Clinton “has shown no capacity to attract meaningful support from young voters and independents,” said Sanders’ senior strategist Tad Devine in an email. “Bernie has a much better chance of winning back the more traditional base Democratic voters than does Hillary winning indies and young people, and to risk the nomination on her is a real problem for our party.”
And in head-to-heads, Sanders’ advisers say the margin is striking. “Everybody beats Trump, but Bernie really beats him, and does so in key state polling,” Devine said, pointing to Wisconsin. “And Clinton is actually losing to some Republicans other than Trump.”
No matter how the numbers are interpreted, the debate over polling is not just a sideshow.
Clinton has made a forceful case that she is the strongest candidate in a general election against a Republican, resting heavily on her electability as one of the central reasons to pick her as the party’s nominee. “We need a Democratic nominee who will be able to beat the Republicans and get the job done for Americans,” Clinton was telling audiences in New Hampshire in January before voting had even begun.
Her top aides have made the case that the early head-to-head polls that show Sanders leading are not predictive. “These hypotheticals polls among multiple candidates are pretty useless,” Clinton’s strategist and pollster Joel Benenson said in an interview. “There is going to be a contest between two candidates and only two candidates. Anything else is hypothetical and irrelevant.”
Meanwhile, Sanders’ top supporters say that head-to-head polls should play decisive role in the race. Even if Sanders loses the popular vote in the primary to Clinton, Sanders’ backers say, Democratic superdelegates should consider tilting the race toward Sanders if head to-head polls against Republicans remain constant.
“Superdelegates are supposed to make sure we have candidates that can win. … If the assessment is that Bernie can beat these guys pretty good, then they should be thinking long term about the party,” said Rep. Raúl Grijalva. “I think head-to-head polls should be a consideration.”

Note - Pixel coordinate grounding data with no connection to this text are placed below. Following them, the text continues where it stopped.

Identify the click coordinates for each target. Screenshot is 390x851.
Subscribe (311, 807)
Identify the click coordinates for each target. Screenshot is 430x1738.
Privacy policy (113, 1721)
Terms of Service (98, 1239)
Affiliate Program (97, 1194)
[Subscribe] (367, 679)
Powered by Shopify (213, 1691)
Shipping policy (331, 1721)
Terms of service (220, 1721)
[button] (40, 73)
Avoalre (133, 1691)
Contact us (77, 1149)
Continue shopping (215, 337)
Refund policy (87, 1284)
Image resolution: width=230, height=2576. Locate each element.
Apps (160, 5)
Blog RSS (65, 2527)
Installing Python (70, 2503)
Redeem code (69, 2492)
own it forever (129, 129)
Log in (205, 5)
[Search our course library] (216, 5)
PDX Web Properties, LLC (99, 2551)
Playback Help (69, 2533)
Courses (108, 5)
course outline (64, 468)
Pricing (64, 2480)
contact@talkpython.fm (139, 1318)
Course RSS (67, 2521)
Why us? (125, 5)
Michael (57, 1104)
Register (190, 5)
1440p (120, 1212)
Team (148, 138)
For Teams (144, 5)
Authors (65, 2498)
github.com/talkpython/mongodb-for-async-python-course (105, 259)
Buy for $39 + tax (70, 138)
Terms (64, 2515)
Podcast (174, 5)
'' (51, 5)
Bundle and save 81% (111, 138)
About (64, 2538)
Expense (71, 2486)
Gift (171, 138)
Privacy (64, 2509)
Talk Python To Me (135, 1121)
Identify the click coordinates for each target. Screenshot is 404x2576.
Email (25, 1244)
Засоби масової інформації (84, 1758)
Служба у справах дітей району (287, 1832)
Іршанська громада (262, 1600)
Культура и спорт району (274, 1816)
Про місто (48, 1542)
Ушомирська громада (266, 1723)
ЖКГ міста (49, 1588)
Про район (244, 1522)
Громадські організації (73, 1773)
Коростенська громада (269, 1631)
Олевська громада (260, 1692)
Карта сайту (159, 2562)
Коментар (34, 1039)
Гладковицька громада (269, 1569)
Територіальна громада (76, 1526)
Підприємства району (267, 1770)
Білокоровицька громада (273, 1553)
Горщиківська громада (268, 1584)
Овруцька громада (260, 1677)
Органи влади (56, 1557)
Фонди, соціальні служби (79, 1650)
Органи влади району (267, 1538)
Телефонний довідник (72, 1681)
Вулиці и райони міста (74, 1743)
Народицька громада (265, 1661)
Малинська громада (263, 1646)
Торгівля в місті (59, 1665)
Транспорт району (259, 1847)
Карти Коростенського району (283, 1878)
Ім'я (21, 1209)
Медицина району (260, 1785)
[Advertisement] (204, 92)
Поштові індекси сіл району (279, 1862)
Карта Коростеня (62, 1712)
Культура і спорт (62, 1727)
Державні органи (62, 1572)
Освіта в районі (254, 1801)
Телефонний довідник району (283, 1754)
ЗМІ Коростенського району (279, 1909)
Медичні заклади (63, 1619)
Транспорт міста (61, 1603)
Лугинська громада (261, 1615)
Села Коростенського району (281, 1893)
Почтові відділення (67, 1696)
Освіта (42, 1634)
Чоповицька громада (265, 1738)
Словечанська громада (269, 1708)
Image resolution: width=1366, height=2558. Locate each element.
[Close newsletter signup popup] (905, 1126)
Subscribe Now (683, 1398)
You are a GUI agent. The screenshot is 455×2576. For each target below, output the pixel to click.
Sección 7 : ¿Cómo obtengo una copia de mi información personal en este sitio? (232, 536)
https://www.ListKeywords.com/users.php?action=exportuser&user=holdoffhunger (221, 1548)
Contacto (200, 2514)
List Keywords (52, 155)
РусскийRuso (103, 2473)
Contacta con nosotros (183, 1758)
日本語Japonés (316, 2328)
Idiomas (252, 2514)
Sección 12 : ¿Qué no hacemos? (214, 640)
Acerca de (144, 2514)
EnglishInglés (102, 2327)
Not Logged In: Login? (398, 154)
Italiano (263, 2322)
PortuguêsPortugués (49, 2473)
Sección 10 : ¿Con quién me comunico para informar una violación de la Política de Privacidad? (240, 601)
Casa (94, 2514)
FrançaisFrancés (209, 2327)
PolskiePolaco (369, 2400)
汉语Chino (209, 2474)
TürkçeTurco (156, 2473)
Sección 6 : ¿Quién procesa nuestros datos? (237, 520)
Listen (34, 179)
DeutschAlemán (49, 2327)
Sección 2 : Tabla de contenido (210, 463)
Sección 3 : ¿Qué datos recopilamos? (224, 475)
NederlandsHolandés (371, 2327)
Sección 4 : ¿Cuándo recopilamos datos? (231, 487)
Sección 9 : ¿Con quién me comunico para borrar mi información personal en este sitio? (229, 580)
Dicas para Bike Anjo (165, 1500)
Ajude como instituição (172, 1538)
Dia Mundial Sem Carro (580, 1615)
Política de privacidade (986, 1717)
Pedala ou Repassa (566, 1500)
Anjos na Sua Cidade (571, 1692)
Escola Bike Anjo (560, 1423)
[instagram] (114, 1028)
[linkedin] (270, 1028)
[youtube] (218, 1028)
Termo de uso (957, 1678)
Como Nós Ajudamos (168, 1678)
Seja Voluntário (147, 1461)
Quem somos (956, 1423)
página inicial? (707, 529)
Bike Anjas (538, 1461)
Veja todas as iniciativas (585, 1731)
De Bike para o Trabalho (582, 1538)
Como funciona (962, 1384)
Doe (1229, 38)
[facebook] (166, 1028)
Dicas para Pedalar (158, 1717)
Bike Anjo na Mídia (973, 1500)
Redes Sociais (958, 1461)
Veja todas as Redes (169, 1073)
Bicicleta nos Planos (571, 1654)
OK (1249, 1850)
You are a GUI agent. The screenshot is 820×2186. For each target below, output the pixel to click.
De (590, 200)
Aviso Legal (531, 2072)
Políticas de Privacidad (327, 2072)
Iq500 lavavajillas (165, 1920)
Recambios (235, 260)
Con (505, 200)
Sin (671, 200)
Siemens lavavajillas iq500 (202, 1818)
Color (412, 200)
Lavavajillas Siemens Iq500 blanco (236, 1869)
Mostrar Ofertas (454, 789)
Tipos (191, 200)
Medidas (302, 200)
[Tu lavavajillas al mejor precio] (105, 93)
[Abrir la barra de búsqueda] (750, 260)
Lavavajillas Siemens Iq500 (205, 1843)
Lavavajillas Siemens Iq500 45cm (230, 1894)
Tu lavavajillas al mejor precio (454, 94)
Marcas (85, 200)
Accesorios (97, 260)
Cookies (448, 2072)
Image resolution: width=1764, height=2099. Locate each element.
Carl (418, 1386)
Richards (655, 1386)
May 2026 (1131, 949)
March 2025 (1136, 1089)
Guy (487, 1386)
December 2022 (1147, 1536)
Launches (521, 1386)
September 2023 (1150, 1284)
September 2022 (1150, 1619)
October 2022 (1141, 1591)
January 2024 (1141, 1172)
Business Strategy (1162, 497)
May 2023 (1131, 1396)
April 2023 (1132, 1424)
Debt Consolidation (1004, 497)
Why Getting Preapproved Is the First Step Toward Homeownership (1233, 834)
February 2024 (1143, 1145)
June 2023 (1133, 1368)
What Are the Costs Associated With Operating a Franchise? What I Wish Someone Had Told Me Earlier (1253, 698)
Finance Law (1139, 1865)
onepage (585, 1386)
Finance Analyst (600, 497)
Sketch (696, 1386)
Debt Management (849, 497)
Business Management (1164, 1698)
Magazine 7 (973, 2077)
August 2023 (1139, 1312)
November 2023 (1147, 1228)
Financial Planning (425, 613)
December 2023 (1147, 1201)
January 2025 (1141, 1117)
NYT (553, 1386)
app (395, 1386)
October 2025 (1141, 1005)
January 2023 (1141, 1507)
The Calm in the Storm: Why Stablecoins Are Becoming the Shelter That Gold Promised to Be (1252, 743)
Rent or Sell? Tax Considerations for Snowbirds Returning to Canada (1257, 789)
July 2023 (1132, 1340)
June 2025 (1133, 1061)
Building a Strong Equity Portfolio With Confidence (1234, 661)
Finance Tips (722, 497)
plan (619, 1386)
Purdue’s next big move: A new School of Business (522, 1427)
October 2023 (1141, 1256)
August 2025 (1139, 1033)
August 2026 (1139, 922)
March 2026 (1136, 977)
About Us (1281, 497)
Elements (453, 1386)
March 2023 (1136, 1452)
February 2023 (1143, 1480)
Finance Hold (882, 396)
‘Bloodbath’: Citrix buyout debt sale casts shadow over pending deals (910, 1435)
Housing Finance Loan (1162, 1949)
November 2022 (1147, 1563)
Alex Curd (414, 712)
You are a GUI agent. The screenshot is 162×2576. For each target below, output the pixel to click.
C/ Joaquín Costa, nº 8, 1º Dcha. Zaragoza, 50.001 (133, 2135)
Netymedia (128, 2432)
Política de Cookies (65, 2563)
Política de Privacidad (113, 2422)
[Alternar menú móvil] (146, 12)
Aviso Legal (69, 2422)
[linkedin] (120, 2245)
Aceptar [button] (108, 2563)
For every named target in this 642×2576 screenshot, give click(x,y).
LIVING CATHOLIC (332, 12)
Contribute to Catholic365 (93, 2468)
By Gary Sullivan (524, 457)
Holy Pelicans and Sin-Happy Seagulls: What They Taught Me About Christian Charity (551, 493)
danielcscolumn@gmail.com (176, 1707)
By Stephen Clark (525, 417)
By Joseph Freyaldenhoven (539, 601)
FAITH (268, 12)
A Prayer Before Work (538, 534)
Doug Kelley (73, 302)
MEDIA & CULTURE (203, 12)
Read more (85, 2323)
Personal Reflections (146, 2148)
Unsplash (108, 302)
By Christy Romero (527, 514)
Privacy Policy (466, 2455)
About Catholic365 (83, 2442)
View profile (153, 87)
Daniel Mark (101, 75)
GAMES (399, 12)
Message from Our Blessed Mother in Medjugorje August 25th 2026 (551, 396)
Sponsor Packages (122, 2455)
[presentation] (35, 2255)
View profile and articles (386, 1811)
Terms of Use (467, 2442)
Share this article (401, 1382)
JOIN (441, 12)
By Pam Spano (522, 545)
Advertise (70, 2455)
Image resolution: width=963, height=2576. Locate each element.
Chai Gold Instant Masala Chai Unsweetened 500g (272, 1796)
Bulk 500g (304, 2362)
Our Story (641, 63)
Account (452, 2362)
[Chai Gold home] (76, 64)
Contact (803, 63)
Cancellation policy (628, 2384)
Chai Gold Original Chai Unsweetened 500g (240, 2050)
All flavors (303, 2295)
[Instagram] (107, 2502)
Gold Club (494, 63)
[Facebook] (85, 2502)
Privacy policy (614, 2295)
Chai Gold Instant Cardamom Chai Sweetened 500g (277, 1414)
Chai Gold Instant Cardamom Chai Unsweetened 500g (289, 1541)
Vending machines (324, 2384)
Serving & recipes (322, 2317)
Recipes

But even many of Sanders’ most ardent supporters do not believe he’d be the best candidate to face Clinton in a general election. In Wisconsin, where Sanders trounced Clinton by a 14-point margin, a CNN exit poll showed that 54% of voters believed that it was Clinton who had a better chance of beating Donald Trump in November.
If history is a guide, early general election head-to-head polls can only say so much. “Pollster aren’t making predictions. They’re trying to determine the state of the race right now,” said Jennifer Necci Dineen, a pollster and faculty member at the University of Connecticut. “Six months from now is even still a little bit early.”